Wireless Internet service antenna, radiation
Jeff Liebermann wrote:
Richard Clark hath wroth:
There is probably more radiation from your microwave leaking out than
you will find coming from any wireless ISP.
Ummmm... shall we do the math?
Microwave evens are required to be below 5 mw/sq-cm at a distance of 5
cm. Food and Drug Administration/Center for Devices and Radiological
Health (FDA/CDRH) performance requirements in Title 21, CFR, Part
1030.10. Ugh.
I'll assume the typical 50mw wireless access point, with the usual
2dBi rubber ducky antenna. It's easy to calculate if you assume that
the radiation pattern from the rubber ducky is a sphere and you ignore
near field effects.
The surface area of the sphere is:
4*Pi* radius^2 = 4 * 3.14 * 5cm ^2 = 314 sq-cm.
The 50 mw of RF is spread equally over the surface so the power
density is:
50 mw / 314 sq-cm = 0.16 mw/sq-cm
which is MUCH less than the 5mw/sq-cm limit for used microwave ovens,
or the 1mw/sq-cm required for new microwave ovens.
The actual power density is slightly higher because the pattern is
really a torus and NOT a sphere, but it's not going to change very
much. My guess(tm) is double but I'm too lazy to grind the numbers
exactly. Anyway, at 5cm test distance, you're safer with a wi-fi
access point than with a microwave oven.
Nice analysis! One point: the wireless signal is constant, but the
household microwave signal is semi-discreet in time.

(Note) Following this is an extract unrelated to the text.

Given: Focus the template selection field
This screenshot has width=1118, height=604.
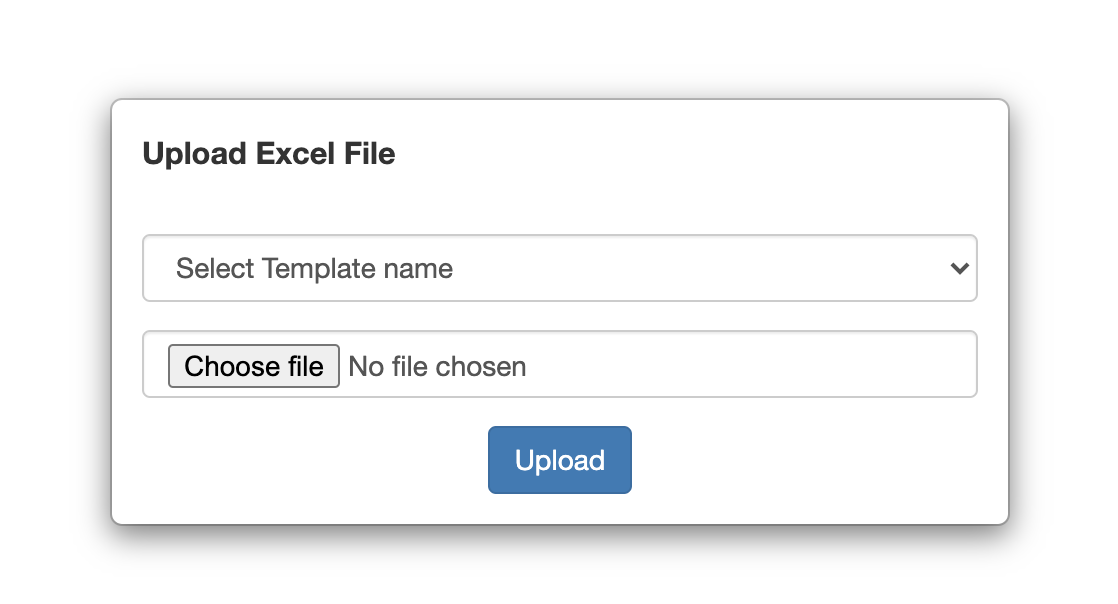Looking at the screenshot, I should pyautogui.click(x=560, y=268).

If the microwave is in use one hour per day [ the 1 hour per day use of
a microwave oven is in my experience far greater than most people use
for the cup of tea, soup, etc.], the equivalent energy exposure of the
two sources of radiation are (using your numbers):
Household microwave oven: 1 hour * 5 mw/sq cm = 3600sec * 5mw/sq cm =
1800 mw-sec/sq cm.
Wireless transmitter: 24 hr * 0.16 mw/sq cm = 24 * 3600 sec/hr * 0.16
mw/sq cm = 13,825 mw-sec/sq cm.
The total energy exposure from the wireless is 7.68 times the microwave
exposure on an integrated basis. This is admittedly a quick estimate,
since almost no one is located directly to either source in practice.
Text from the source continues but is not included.